What is being asked →
Each entry that follows should be written again verbatim.

----

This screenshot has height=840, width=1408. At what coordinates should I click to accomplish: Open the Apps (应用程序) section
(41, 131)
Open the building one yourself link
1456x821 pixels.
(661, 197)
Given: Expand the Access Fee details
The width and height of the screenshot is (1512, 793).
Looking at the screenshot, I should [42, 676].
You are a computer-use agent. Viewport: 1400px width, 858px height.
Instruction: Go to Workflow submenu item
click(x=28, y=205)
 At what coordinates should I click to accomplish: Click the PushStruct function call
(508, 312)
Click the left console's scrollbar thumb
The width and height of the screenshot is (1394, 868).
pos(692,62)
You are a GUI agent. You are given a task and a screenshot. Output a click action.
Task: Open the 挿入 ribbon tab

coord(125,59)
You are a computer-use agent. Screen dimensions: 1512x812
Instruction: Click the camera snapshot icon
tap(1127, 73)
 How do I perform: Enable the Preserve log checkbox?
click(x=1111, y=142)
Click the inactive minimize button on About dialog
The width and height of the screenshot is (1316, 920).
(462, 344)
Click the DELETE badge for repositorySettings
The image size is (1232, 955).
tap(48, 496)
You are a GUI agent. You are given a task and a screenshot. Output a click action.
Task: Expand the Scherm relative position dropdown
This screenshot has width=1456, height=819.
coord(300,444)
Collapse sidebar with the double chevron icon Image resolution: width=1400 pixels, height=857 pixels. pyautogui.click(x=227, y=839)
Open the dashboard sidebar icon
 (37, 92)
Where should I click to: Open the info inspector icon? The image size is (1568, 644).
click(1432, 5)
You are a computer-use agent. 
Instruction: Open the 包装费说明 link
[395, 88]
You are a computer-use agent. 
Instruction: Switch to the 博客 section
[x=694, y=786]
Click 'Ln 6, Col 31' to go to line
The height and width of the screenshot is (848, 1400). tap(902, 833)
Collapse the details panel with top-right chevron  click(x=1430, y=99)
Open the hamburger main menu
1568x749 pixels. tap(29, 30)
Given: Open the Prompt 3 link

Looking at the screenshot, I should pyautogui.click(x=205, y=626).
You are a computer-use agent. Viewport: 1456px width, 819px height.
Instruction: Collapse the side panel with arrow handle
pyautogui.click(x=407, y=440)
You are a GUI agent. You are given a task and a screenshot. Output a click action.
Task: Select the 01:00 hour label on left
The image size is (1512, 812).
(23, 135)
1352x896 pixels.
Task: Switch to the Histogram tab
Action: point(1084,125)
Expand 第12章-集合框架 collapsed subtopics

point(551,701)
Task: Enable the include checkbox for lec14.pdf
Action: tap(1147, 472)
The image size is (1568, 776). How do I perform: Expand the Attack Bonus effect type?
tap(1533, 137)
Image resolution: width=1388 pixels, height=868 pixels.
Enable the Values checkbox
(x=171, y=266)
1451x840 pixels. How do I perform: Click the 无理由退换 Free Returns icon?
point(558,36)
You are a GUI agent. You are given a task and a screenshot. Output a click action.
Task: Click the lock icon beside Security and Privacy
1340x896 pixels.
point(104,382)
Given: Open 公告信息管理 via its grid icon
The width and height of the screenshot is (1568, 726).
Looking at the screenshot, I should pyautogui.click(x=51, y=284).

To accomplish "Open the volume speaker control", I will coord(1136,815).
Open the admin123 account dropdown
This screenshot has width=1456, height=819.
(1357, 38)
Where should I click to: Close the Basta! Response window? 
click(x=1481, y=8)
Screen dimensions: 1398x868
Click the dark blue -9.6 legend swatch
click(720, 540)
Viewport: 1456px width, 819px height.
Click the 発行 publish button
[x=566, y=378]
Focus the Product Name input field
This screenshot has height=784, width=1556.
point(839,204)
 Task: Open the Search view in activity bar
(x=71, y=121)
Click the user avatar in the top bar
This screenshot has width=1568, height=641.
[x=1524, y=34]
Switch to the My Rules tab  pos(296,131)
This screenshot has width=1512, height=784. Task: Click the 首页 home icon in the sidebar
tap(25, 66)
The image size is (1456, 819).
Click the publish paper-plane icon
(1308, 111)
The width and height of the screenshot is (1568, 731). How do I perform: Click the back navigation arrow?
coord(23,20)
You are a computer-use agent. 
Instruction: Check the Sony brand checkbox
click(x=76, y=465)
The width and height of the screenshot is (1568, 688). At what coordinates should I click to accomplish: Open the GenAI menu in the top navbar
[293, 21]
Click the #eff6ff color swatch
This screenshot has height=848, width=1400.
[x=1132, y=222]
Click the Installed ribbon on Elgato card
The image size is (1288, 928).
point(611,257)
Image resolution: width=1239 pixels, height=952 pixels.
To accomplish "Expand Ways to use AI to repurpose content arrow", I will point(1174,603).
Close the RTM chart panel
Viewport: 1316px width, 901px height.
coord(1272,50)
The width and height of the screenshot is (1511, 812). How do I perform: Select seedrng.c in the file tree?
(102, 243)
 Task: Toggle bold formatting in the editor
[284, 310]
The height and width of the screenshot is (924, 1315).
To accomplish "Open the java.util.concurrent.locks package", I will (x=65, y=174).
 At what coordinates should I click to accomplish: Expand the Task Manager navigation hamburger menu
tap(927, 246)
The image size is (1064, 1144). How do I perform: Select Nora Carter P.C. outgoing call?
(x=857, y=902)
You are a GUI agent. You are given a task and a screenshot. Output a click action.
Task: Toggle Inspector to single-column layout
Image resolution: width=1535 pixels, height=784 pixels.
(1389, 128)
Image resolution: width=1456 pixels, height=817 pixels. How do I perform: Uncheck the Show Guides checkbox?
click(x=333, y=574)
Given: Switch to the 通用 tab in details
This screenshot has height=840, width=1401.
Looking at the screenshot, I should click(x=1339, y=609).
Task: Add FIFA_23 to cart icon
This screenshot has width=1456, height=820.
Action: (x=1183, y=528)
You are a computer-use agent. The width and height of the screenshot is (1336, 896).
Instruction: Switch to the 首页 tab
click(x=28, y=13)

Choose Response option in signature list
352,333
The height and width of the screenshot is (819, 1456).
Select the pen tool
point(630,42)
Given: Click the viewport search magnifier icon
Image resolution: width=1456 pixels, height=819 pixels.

----

Answer to this exercise →
This screenshot has height=840, width=1408. At what coordinates should I click to accomplish: Open the Apps (应用程序) section
(41, 131)
Open the building one yourself link
1456x821 pixels.
(661, 197)
Given: Expand the Access Fee details
The width and height of the screenshot is (1512, 793).
Looking at the screenshot, I should [42, 676].
You are a computer-use agent. Viewport: 1400px width, 858px height.
Instruction: Go to Workflow submenu item
click(x=28, y=205)
 At what coordinates should I click to accomplish: Click the PushStruct function call
(508, 312)
Click the left console's scrollbar thumb
The width and height of the screenshot is (1394, 868).
pos(692,62)
You are a GUI agent. You are given a task and a screenshot. Output a click action.
Task: Open the 挿入 ribbon tab

coord(125,59)
You are a computer-use agent. Screen dimensions: 1512x812
Instruction: Click the camera snapshot icon
tap(1127, 73)
 How do I perform: Enable the Preserve log checkbox?
click(x=1111, y=142)
Click the inactive minimize button on About dialog
The width and height of the screenshot is (1316, 920).
(462, 344)
Click the DELETE badge for repositorySettings
The image size is (1232, 955).
tap(48, 496)
You are a GUI agent. You are given a task and a screenshot. Output a click action.
Task: Expand the Scherm relative position dropdown
This screenshot has width=1456, height=819.
coord(300,444)
Collapse sidebar with the double chevron icon Image resolution: width=1400 pixels, height=857 pixels. pyautogui.click(x=227, y=839)
Open the dashboard sidebar icon
 (37, 92)
Where should I click to: Open the info inspector icon? The image size is (1568, 644).
click(1432, 5)
You are a computer-use agent. 
Instruction: Open the 包装费说明 link
[395, 88]
You are a computer-use agent. 
Instruction: Switch to the 博客 section
[x=694, y=786]
Click 'Ln 6, Col 31' to go to line
The height and width of the screenshot is (848, 1400). tap(902, 833)
Collapse the details panel with top-right chevron  click(x=1430, y=99)
Open the hamburger main menu
1568x749 pixels. tap(29, 30)
Given: Open the Prompt 3 link

Looking at the screenshot, I should pyautogui.click(x=205, y=626).
You are a computer-use agent. Viewport: 1456px width, 819px height.
Instruction: Collapse the side panel with arrow handle
pyautogui.click(x=407, y=440)
You are a GUI agent. You are given a task and a screenshot. Output a click action.
Task: Select the 01:00 hour label on left
The image size is (1512, 812).
(23, 135)
1352x896 pixels.
Task: Switch to the Histogram tab
Action: point(1084,125)
Expand 第12章-集合框架 collapsed subtopics

point(551,701)
Task: Enable the include checkbox for lec14.pdf
Action: tap(1147, 472)
The image size is (1568, 776). How do I perform: Expand the Attack Bonus effect type?
tap(1533, 137)
Image resolution: width=1388 pixels, height=868 pixels.
Enable the Values checkbox
(x=171, y=266)
1451x840 pixels. How do I perform: Click the 无理由退换 Free Returns icon?
point(558,36)
You are a GUI agent. You are given a task and a screenshot. Output a click action.
Task: Click the lock icon beside Security and Privacy
1340x896 pixels.
point(104,382)
Given: Open 公告信息管理 via its grid icon
The width and height of the screenshot is (1568, 726).
Looking at the screenshot, I should pyautogui.click(x=51, y=284).

To accomplish "Open the volume speaker control", I will coord(1136,815).
Open the admin123 account dropdown
This screenshot has width=1456, height=819.
(1357, 38)
Where should I click to: Close the Basta! Response window? 
click(x=1481, y=8)
Screen dimensions: 1398x868
Click the dark blue -9.6 legend swatch
click(720, 540)
Viewport: 1456px width, 819px height.
Click the 発行 publish button
[x=566, y=378]
Focus the Product Name input field
This screenshot has height=784, width=1556.
point(839,204)
 Task: Open the Search view in activity bar
(x=71, y=121)
Click the user avatar in the top bar
This screenshot has width=1568, height=641.
[x=1524, y=34]
Switch to the My Rules tab  pos(296,131)
This screenshot has width=1512, height=784. Task: Click the 首页 home icon in the sidebar
tap(25, 66)
The image size is (1456, 819).
Click the publish paper-plane icon
(1308, 111)
The width and height of the screenshot is (1568, 731). How do I perform: Click the back navigation arrow?
coord(23,20)
You are a computer-use agent. 
Instruction: Check the Sony brand checkbox
click(x=76, y=465)
The width and height of the screenshot is (1568, 688). At what coordinates should I click to accomplish: Open the GenAI menu in the top navbar
[293, 21]
Click the #eff6ff color swatch
This screenshot has height=848, width=1400.
[x=1132, y=222]
Click the Installed ribbon on Elgato card
The image size is (1288, 928).
point(611,257)
Image resolution: width=1239 pixels, height=952 pixels.
To accomplish "Expand Ways to use AI to repurpose content arrow", I will point(1174,603).
Close the RTM chart panel
Viewport: 1316px width, 901px height.
coord(1272,50)
The width and height of the screenshot is (1511, 812). How do I perform: Select seedrng.c in the file tree?
(102, 243)
 Task: Toggle bold formatting in the editor
[284, 310]
The height and width of the screenshot is (924, 1315).
To accomplish "Open the java.util.concurrent.locks package", I will (x=65, y=174).
 At what coordinates should I click to accomplish: Expand the Task Manager navigation hamburger menu
tap(927, 246)
The image size is (1064, 1144). How do I perform: Select Nora Carter P.C. outgoing call?
(x=857, y=902)
You are a GUI agent. You are given a task and a screenshot. Output a click action.
Task: Toggle Inspector to single-column layout
Image resolution: width=1535 pixels, height=784 pixels.
(1389, 128)
Image resolution: width=1456 pixels, height=817 pixels. How do I perform: Uncheck the Show Guides checkbox?
click(x=333, y=574)
Given: Switch to the 通用 tab in details
This screenshot has height=840, width=1401.
Looking at the screenshot, I should click(x=1339, y=609).
Task: Add FIFA_23 to cart icon
This screenshot has width=1456, height=820.
Action: (x=1183, y=528)
You are a computer-use agent. The width and height of the screenshot is (1336, 896).
Instruction: Switch to the 首页 tab
click(x=28, y=13)

Choose Response option in signature list
352,333
The height and width of the screenshot is (819, 1456).
Select the pen tool
point(630,42)
Given: Click the viewport search magnifier icon
Image resolution: width=1456 pixels, height=819 pixels.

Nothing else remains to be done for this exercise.